_Source material_

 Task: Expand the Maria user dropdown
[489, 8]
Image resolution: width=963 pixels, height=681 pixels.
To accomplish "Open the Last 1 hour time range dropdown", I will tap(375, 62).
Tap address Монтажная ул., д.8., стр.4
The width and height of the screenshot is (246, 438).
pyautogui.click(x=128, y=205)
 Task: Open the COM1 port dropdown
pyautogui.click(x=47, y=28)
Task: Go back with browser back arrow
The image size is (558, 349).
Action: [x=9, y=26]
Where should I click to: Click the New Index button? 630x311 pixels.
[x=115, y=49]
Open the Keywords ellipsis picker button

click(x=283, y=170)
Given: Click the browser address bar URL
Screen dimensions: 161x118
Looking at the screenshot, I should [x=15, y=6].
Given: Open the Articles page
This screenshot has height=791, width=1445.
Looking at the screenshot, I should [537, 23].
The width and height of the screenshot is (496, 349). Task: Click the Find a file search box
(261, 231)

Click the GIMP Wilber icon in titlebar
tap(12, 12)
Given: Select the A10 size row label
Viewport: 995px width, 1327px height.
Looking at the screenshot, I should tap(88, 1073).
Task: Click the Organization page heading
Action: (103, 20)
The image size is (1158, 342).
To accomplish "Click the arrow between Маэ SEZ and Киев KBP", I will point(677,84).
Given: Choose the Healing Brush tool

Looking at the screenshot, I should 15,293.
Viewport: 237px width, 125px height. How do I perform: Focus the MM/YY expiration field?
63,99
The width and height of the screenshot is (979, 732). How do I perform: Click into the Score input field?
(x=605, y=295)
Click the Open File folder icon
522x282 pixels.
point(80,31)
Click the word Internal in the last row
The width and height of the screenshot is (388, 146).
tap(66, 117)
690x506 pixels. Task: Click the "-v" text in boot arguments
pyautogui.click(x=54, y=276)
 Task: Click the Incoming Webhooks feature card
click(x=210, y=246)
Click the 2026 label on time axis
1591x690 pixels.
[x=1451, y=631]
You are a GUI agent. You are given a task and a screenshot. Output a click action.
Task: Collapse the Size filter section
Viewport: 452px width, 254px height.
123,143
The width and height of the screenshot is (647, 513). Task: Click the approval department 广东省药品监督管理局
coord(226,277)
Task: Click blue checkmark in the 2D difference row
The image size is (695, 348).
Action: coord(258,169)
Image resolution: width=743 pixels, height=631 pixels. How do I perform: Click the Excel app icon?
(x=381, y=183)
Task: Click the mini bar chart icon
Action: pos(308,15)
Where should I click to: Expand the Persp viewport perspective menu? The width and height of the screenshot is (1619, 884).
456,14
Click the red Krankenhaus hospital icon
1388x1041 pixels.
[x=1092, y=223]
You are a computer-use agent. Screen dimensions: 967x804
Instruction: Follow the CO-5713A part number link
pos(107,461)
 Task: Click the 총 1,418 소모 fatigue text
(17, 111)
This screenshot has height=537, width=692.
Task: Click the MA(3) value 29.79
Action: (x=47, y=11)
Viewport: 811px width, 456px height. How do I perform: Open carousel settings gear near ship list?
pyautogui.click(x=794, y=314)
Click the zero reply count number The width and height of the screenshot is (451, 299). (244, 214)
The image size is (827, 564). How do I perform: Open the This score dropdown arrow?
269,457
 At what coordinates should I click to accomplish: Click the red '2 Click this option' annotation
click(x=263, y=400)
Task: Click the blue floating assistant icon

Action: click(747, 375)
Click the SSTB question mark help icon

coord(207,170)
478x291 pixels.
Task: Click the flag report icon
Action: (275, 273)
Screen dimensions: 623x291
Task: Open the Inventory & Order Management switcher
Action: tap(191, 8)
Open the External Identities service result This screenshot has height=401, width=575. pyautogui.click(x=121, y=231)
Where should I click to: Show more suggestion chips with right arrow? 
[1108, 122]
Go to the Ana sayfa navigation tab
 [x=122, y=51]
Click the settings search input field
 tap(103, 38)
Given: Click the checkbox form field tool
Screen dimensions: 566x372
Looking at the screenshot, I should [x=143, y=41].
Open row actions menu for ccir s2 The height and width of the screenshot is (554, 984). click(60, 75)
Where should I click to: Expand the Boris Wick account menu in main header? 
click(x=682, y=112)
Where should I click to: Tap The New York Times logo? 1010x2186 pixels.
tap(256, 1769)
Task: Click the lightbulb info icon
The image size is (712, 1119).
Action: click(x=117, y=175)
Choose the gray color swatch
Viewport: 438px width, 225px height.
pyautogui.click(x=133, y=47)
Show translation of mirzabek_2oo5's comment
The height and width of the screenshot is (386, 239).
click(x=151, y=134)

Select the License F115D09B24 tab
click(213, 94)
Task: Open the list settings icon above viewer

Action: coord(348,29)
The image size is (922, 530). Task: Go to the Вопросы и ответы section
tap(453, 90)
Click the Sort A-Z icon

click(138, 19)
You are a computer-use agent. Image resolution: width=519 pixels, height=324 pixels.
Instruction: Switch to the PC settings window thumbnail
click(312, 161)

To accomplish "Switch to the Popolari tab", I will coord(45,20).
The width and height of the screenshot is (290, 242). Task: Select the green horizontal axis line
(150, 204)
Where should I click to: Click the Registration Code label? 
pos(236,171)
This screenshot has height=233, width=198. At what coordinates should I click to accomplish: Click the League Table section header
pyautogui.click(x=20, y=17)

_Work required_
Set the records above down again, exactly as they read.

_Output of the exercise_
 Task: Expand the Maria user dropdown
[489, 8]
Image resolution: width=963 pixels, height=681 pixels.
To accomplish "Open the Last 1 hour time range dropdown", I will tap(375, 62).
Tap address Монтажная ул., д.8., стр.4
The width and height of the screenshot is (246, 438).
pyautogui.click(x=128, y=205)
 Task: Open the COM1 port dropdown
pyautogui.click(x=47, y=28)
Task: Go back with browser back arrow
The image size is (558, 349).
Action: [x=9, y=26]
Where should I click to: Click the New Index button? 630x311 pixels.
[x=115, y=49]
Open the Keywords ellipsis picker button

click(x=283, y=170)
Given: Click the browser address bar URL
Screen dimensions: 161x118
Looking at the screenshot, I should [x=15, y=6].
Given: Open the Articles page
This screenshot has height=791, width=1445.
Looking at the screenshot, I should [537, 23].
The width and height of the screenshot is (496, 349). Task: Click the Find a file search box
(261, 231)

Click the GIMP Wilber icon in titlebar
tap(12, 12)
Given: Select the A10 size row label
Viewport: 995px width, 1327px height.
Looking at the screenshot, I should tap(88, 1073).
Task: Click the Organization page heading
Action: (103, 20)
The image size is (1158, 342).
To accomplish "Click the arrow between Маэ SEZ and Киев KBP", I will point(677,84).
Given: Choose the Healing Brush tool

Looking at the screenshot, I should 15,293.
Viewport: 237px width, 125px height. How do I perform: Focus the MM/YY expiration field?
63,99
The width and height of the screenshot is (979, 732). How do I perform: Click into the Score input field?
(x=605, y=295)
Click the Open File folder icon
522x282 pixels.
point(80,31)
Click the word Internal in the last row
The width and height of the screenshot is (388, 146).
tap(66, 117)
690x506 pixels. Task: Click the "-v" text in boot arguments
pyautogui.click(x=54, y=276)
 Task: Click the Incoming Webhooks feature card
click(x=210, y=246)
Click the 2026 label on time axis
1591x690 pixels.
[x=1451, y=631]
You are a GUI agent. You are given a task and a screenshot. Output a click action.
Task: Collapse the Size filter section
Viewport: 452px width, 254px height.
123,143
The width and height of the screenshot is (647, 513). Task: Click the approval department 广东省药品监督管理局
coord(226,277)
Task: Click blue checkmark in the 2D difference row
The image size is (695, 348).
Action: coord(258,169)
Image resolution: width=743 pixels, height=631 pixels. How do I perform: Click the Excel app icon?
(x=381, y=183)
Task: Click the mini bar chart icon
Action: pos(308,15)
Where should I click to: Expand the Persp viewport perspective menu? The width and height of the screenshot is (1619, 884).
456,14
Click the red Krankenhaus hospital icon
1388x1041 pixels.
[x=1092, y=223]
You are a computer-use agent. Screen dimensions: 967x804
Instruction: Follow the CO-5713A part number link
pos(107,461)
 Task: Click the 총 1,418 소모 fatigue text
(17, 111)
This screenshot has height=537, width=692.
Task: Click the MA(3) value 29.79
Action: (x=47, y=11)
Viewport: 811px width, 456px height. How do I perform: Open carousel settings gear near ship list?
pyautogui.click(x=794, y=314)
Click the zero reply count number The width and height of the screenshot is (451, 299). (244, 214)
The image size is (827, 564). How do I perform: Open the This score dropdown arrow?
269,457
 At what coordinates should I click to accomplish: Click the red '2 Click this option' annotation
click(x=263, y=400)
Task: Click the blue floating assistant icon

Action: click(747, 375)
Click the SSTB question mark help icon

coord(207,170)
478x291 pixels.
Task: Click the flag report icon
Action: (275, 273)
Screen dimensions: 623x291
Task: Open the Inventory & Order Management switcher
Action: tap(191, 8)
Open the External Identities service result This screenshot has height=401, width=575. pyautogui.click(x=121, y=231)
Where should I click to: Show more suggestion chips with right arrow? 
[1108, 122]
Go to the Ana sayfa navigation tab
 [x=122, y=51]
Click the settings search input field
 tap(103, 38)
Given: Click the checkbox form field tool
Screen dimensions: 566x372
Looking at the screenshot, I should [x=143, y=41].
Open row actions menu for ccir s2 The height and width of the screenshot is (554, 984). click(60, 75)
Where should I click to: Expand the Boris Wick account menu in main header? 
click(x=682, y=112)
Where should I click to: Tap The New York Times logo? 1010x2186 pixels.
tap(256, 1769)
Task: Click the lightbulb info icon
The image size is (712, 1119).
Action: click(x=117, y=175)
Choose the gray color swatch
Viewport: 438px width, 225px height.
pyautogui.click(x=133, y=47)
Show translation of mirzabek_2oo5's comment
The height and width of the screenshot is (386, 239).
click(x=151, y=134)

Select the License F115D09B24 tab
click(213, 94)
Task: Open the list settings icon above viewer

Action: coord(348,29)
The image size is (922, 530). Task: Go to the Вопросы и ответы section
tap(453, 90)
Click the Sort A-Z icon

click(138, 19)
You are a computer-use agent. Image resolution: width=519 pixels, height=324 pixels.
Instruction: Switch to the PC settings window thumbnail
click(312, 161)

To accomplish "Switch to the Popolari tab", I will coord(45,20).
The width and height of the screenshot is (290, 242). Task: Select the green horizontal axis line
(150, 204)
Where should I click to: Click the Registration Code label? 
pos(236,171)
This screenshot has height=233, width=198. At what coordinates should I click to accomplish: Click the League Table section header
pyautogui.click(x=20, y=17)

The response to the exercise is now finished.